Step 5: Advanced Prognosis (Internal Solution): Trusting God, Not Our Credentials

Now, however, we trust him as the true demon-tosser, no matter who says the words or who passes the water, and regardless of which accrediting body issued their license, provided they even have one. Credentials and perceived closeness to Jesus have nothing to do with what actually gets done in the world. If we’re going to trip over anything or anyone, it will be over him and his cross. We risk that, gladly, faithfully, every day. We trust the Creator Spirit and the guy with those forever ruined hands on the loose again in the world to do what needs doing all over this planet through our feeble efforts and those of every other flesh and blood soul about us, including some who make us bat guano crazy.

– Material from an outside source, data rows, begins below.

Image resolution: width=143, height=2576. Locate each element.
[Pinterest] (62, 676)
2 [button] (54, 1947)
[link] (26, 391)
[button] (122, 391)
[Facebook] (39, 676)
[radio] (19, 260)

Step 6: Final Prognosis (External Solution): Salted with Fire (Smoked?)

And then we have that weird chemistry lesson in Mark’s rambling, catechism-like account. We’ve been salted—i.e., preserved—with fire, maybe even Gehenna’s smoky fire that never goes out. Hence, we’ve no longer anything to fear. We’ve been through hell, crucified with Christ. What’s the worst that could happen—someone might hurt us??? So now we work with everyone, with or without credentials, and even with those who think our creeds and credentials are misguided. We’ve come from Gehenna and like the one we follow, we’re also on our way to Gehenna, this time with a promise. Together, we are the body of the crucified, carrying cold water and good news to the damned. We happily welcome as traveling companions all who would join us in singing the hell out of Gehenna.